A top level mission composed of government officials and private labor recruiters is now in Kurdistan in northern Iraq to check on the availability of jobs there for overseas Filipino workers.
The mission headed by Philippine Overseas Employment Administration chief Hans Leo Cacdac and Federated Association of Manpower Exporters president Alfredo Palmiery left last week for Jordan and Lebanon before proceeding to Kurdistan.
The mission primarily intended to wrap up a standard employment contract for domestic workers in Jordan and Lebanon, where early this year Labor Secretary Rosalinda Baldoz signed an agreement on the welfare and protection of Filipino domestics.
After their trips to Jordan and Lebanon, the mission headed to Erbil, the capital of Kurdistan, where the deployment ban was recently lifted.

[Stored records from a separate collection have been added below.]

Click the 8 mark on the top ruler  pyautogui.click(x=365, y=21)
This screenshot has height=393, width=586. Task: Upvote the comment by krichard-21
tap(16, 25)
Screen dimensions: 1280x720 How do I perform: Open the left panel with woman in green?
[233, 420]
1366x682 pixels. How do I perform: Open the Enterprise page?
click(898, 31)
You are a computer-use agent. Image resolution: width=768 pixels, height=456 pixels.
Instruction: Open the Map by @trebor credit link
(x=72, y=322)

Thousands of new jobs are opening up in Erbil which local Kurdish leaders plan to convert into a “New Dubai,” according to Emmanuel Geslani, a consultant of several Manila-based recruitment agencies.
“The city now has modern malls with stores of international brands and even indoor skating rinks. Many migrant workers have found good paying skilled jobs there because it’s a violence-free part of Iraq,” he said.
Geslani, citing recruitment industry estimates, said there were “a few thousand” OFWs in Kurdistan all of whom had been there since 2005. He said the recent lifting of the deployment ban to northern Iraq would now allow OFWs to go home for vacations and return to their jobs as documented workers.
In the rest of Iraq, there are still around 600 OFWs mostly working in the remaining United States military facilities, he said. The rest of the OFWs are deployed to international agencies based in Baghdad such as the World Bank, International Monetary Fund, Red Cross and nongovernment organizations involved in development and financial programs in Iraq.